Wednesday, February 13, 2008

ON THIS DAY: Friday, Feb. 14, 1862

The gunboats’ retreat

Today is the navy’s day to show what it can do in reducing Fort Donelson. Fresh from his success in overwhelming Fort Henry in little more than an hour, Flag Officer Andrew Hull Foote has brought his little fleet of four ironclads and two timberclads chugging up the Cumberland River to pound the daylights out of the Confederate fort.

On the land side, meanwhile, the armies are relatively static. They are waiting for the outcome of the artillery duel.

Fort Donelson presents a very different problem than Fort Henry did. Well-situated on bluffs overlooking the river, the fort boasts two “water batteries”—that is, artillery that could be aimed at anything that moved on the Cumberland.

Things do not go well for Foote’s gunboats. While doing little damage to the Confederate batteries, all four Union ironclads are badly damaged by the pounding, plunging fire of the Confederates. The gunboat St. Louis alone takes 59 hits in a battle lasting only 90 minutes. Two of the Union gunboats drift helplessly away, their steering gear smashed. The two timberclads are far more vulnerable to damage, so they dare not take on the Confederate artillerists by themselves. More than 50 Union sailors are killed or injured. Even Flag Officer Foote is wounded by enemy fire. Beaten, the little squadron moves down the river and out of range.
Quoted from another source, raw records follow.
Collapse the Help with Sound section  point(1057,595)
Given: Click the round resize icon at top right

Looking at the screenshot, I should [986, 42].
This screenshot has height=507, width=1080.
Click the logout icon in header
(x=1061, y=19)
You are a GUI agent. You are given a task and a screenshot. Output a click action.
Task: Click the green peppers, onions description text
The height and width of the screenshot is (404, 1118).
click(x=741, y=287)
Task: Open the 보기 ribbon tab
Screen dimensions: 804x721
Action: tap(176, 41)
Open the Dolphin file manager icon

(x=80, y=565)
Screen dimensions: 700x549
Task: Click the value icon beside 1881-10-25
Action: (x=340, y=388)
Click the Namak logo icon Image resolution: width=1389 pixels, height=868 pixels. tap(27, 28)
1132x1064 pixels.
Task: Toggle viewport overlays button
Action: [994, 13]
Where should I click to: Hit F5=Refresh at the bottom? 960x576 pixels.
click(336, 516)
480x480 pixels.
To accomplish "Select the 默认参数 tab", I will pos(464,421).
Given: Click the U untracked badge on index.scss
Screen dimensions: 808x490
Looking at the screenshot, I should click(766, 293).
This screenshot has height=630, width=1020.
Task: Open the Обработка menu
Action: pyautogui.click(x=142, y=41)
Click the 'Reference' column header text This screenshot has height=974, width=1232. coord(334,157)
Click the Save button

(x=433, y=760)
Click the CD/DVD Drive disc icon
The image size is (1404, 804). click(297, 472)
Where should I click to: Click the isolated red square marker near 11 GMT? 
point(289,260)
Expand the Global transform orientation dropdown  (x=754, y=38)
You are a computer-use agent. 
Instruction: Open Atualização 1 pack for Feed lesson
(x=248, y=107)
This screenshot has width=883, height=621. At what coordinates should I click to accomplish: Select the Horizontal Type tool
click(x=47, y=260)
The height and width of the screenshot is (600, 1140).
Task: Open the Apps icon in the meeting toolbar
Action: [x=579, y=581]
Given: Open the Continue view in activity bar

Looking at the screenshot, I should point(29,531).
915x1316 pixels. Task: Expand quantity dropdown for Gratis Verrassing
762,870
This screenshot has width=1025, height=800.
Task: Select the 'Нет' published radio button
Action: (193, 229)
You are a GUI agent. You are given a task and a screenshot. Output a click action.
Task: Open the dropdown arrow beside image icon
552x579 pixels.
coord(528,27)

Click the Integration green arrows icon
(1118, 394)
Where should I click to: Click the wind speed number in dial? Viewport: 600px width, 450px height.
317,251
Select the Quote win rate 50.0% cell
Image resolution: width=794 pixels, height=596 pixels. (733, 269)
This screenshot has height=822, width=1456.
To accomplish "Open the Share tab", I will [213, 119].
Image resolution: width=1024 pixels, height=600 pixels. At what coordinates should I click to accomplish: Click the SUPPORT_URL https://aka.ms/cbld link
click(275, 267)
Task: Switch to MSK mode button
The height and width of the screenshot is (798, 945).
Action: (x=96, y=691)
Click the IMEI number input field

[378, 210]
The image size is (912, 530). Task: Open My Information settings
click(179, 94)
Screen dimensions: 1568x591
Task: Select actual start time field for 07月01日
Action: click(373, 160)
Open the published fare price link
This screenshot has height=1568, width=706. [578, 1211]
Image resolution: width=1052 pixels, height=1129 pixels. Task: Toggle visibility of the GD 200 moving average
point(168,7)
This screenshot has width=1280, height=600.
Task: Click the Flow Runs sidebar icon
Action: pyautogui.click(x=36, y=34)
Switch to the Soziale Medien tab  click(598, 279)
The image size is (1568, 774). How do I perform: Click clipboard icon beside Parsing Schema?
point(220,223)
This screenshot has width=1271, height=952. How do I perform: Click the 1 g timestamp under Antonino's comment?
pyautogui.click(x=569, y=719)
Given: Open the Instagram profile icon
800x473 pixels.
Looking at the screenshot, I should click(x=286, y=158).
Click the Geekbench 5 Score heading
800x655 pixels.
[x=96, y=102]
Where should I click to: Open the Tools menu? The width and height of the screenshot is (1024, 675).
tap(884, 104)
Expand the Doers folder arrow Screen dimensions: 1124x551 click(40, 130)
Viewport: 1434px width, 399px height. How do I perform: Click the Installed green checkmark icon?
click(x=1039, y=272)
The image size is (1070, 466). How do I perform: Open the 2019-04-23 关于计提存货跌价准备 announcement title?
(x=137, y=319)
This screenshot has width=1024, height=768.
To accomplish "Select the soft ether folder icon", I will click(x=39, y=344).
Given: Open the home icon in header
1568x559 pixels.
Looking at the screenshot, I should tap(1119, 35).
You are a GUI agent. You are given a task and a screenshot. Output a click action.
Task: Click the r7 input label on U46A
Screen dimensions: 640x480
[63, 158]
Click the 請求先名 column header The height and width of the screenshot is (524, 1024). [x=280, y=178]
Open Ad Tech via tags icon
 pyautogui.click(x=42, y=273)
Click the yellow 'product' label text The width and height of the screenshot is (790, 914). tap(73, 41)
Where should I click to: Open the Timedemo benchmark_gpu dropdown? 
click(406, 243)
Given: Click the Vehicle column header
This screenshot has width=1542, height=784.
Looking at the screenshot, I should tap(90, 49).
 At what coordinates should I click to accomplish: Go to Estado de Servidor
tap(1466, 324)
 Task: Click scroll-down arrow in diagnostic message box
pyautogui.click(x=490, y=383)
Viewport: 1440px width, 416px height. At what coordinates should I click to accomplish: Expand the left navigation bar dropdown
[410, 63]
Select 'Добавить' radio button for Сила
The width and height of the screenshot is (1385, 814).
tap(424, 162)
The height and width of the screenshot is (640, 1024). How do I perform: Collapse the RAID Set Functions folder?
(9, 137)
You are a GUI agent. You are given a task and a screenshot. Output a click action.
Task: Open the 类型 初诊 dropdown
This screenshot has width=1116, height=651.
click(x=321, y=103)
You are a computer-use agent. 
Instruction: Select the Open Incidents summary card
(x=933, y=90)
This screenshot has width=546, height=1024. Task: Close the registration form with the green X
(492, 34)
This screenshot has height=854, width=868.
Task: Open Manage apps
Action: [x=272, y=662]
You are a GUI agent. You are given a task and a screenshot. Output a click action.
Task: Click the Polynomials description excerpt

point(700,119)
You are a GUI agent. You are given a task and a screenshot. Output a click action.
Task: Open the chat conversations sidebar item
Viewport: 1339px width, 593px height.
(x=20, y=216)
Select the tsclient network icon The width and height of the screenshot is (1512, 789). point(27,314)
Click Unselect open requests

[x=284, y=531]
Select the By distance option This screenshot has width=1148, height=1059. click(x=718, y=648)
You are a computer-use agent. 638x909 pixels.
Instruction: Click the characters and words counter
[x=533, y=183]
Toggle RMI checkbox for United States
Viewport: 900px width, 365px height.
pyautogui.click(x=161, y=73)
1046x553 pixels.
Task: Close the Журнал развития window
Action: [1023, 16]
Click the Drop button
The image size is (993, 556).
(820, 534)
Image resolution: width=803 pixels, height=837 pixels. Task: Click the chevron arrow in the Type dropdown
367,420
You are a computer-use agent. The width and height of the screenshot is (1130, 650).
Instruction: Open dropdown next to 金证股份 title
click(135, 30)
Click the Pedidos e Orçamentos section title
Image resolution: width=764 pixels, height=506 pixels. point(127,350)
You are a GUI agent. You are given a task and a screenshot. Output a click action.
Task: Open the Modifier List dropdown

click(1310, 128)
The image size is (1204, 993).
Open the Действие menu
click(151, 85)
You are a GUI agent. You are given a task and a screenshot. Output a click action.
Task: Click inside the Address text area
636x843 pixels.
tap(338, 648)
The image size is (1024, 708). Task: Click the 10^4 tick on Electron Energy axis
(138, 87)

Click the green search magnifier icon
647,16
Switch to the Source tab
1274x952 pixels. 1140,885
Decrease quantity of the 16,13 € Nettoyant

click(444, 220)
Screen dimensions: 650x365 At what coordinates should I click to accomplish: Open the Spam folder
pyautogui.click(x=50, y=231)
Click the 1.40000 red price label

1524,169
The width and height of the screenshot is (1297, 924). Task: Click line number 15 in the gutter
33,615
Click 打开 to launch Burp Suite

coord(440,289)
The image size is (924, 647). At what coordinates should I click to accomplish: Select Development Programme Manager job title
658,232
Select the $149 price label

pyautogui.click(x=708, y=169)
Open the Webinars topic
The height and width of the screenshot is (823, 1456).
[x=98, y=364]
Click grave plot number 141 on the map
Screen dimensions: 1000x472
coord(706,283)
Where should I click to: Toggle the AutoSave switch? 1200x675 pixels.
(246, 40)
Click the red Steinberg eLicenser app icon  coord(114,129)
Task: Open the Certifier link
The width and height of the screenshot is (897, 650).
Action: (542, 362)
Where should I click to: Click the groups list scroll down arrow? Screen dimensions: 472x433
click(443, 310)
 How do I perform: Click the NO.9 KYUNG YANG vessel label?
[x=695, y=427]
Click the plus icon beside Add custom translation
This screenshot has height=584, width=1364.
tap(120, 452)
The naval attack had failed. Now everything is up to Grant’s shivering soldiers, shivering in the snow and cold. The Confederates are just as cold and both sides are poorly supplied. Despite the thrashing of Foote’s gunboats, the Confederate generals doubt they can mount a protracted defense. They meet this evening and plan an attempted breakout in the morning.

IN OTHER NEWS: The last Confederates leave Bowling Green, Kentucky, without a fight, abandoning the important base to the Federals. As if to acknowledge that Ulysses S. Grant had moved into a new theater of operations, he was today named commander of the District of West Tennessee—which is where he was, anyway, thanks to his Fort Henry/Fort Donelson campaign. Replacing him as commander of the District of Cairo will be Henry W. Halleck’s friend, Brig. Gen. William Tecumseh Sherman. Halleck had promised the downhearted Sherman—currently organizing and training troops at Benton Barracks in St. Louis—that he “would not be forgotten,” and is good as his word.

IT’S COMING SOONER THAN YOU THINK: April 12, 2011—less than 3½ years from now!—will be the 150th anniversary of the outbreak of the Civil War. In 1861, April 12 was the day Confederates opened fire on Fort Sumter in Charleston Harbor.